### EXERCISE AIM
Output each record below exactly. No images go in the copy.
:: RECORDS TO USE
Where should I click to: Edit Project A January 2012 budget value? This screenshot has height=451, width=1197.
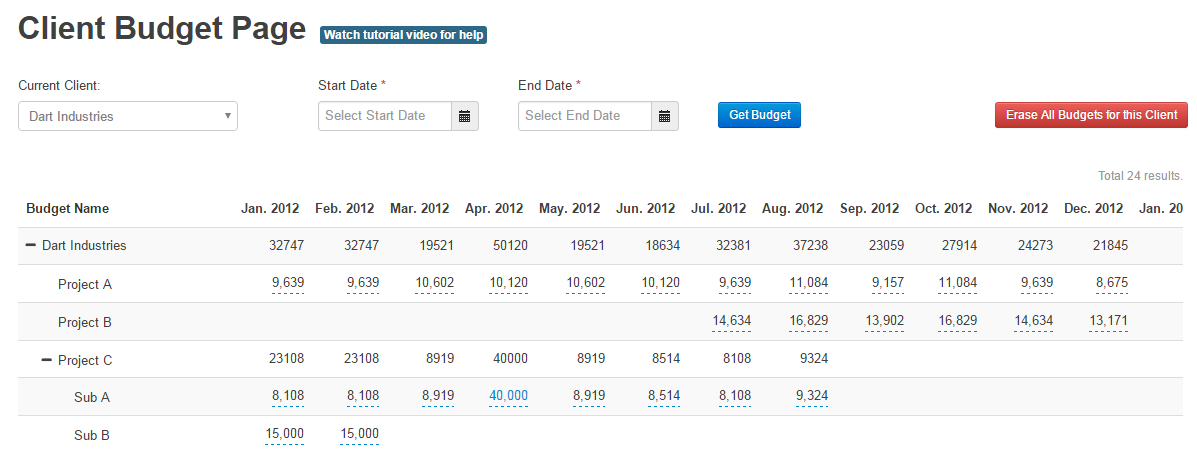pyautogui.click(x=288, y=283)
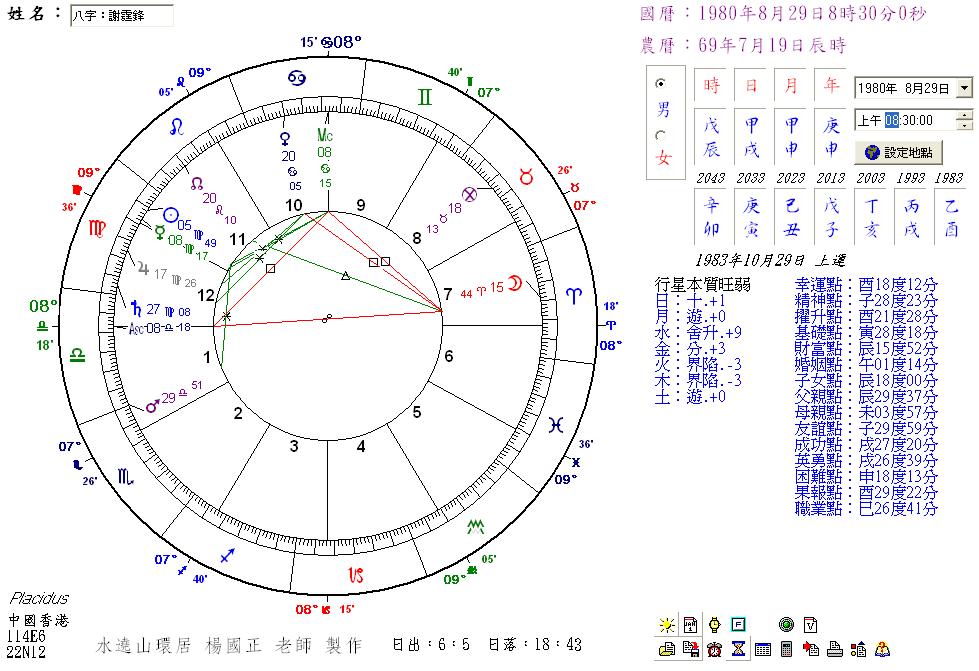This screenshot has height=671, width=979.
Task: Click the printer icon
Action: [834, 649]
::::
### EXERCISE SOLUTION
Where should I click to: Edit Project A January 2012 budget value? This screenshot has height=451, width=1197.
pyautogui.click(x=288, y=283)
This screenshot has height=671, width=979.
Task: Click the printer icon
Action: [834, 649]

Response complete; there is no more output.